#### [TEXT PASSAGE]
De Cuéllar then wrote to Genscher and expressed his concern over the “untimely selected and unvoted recognition.”146 De Cuéllar also wrote that the presidents of BiH and Macedonia asked him not to act in favor of recognition of Slovenia and Croatia and that if Slovenia and Croatia were recognized, there would be danger of spreading the war into BiH and Macedonia. De Cuéllar also wrote to Genscher that, in its meeting in Rome on 8 November 1991, the EC decided that Slovenia and Croatia should be recognized as part of a “complex solution” of the Yugoslav crisis. According to de Cuéllar, the Yugoslav crisis would not be solved by recognition of Slovenia and Croatia. Genscher explained in an interview with German radio that de Cuéllar was against selected and un-coordinated recognition. This was in accordance with the views of the German government, which for some months tried to reach consensus on this issue within the EC.147

De Cuéllar’s letter started new discussions. U.S. President George Bush, Sr., criticized again the plans for recognition of Slovenia and Croatia. He asked the U.S. Ambassador to the UN, Thomas Pickering, to ask the German government to reconsider its standpoint on recognition of both former Yugoslav republics. Also, the U.S. Ambassador to Yugoslavia, Zimmermann, declared that the U.S.A. was against recognition, especially in the case of Croatia.148

Europe Tried to Save What It Was Possible to Save: Yugoslavia ŕ la Carte (September 1991– October 1991)

#### [DATASET RECORDS]
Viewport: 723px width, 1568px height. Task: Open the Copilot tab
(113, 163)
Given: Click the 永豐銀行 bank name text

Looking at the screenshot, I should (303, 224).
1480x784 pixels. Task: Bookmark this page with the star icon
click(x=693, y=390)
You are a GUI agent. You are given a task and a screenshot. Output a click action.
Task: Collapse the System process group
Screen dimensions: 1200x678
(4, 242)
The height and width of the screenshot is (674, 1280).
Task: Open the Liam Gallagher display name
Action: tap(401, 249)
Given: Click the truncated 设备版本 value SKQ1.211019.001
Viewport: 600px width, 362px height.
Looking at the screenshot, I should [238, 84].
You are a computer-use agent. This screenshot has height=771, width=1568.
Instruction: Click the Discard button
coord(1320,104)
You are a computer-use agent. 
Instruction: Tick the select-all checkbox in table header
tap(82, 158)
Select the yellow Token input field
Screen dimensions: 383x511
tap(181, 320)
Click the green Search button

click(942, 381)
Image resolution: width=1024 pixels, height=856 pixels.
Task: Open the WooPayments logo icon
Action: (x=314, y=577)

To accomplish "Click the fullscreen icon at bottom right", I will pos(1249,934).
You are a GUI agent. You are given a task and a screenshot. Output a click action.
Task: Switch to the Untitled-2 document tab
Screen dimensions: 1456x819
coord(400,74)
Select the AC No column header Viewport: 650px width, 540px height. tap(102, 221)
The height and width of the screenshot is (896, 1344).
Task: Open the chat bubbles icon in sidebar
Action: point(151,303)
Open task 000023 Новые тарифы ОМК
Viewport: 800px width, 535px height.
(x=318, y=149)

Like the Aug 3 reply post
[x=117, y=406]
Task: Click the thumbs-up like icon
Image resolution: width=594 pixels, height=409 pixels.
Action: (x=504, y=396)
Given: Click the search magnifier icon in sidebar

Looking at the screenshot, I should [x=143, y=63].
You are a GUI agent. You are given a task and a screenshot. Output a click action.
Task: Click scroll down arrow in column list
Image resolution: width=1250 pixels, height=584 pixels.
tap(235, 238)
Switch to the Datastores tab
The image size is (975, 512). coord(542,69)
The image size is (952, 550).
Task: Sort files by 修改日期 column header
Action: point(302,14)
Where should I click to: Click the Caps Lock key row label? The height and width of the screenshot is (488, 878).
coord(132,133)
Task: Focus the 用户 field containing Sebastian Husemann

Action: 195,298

#### [PROBLEM]
Answer these questions from the passage on the recognition of Slovenia and Croatia:
(a) Which presidents asked de Cuéllar not to act in favor of recognizing Slovenia and Croatia?
(b) Where and on what date did the EC meet to decide that the two republics should be recognized as part of a "complex solution"?
(c) Whom did George Bush, Sr., ask to urge the German government to reconsider its position?
The records have nothing to do with the text.

#### [RESPONSE TO THE EXERCISE]
(a) The presidents of BiH and Macedonia.
(b) In Rome, on 8 November 1991.
(c) Thomas Pickering, the U.S. Ambassador to the UN.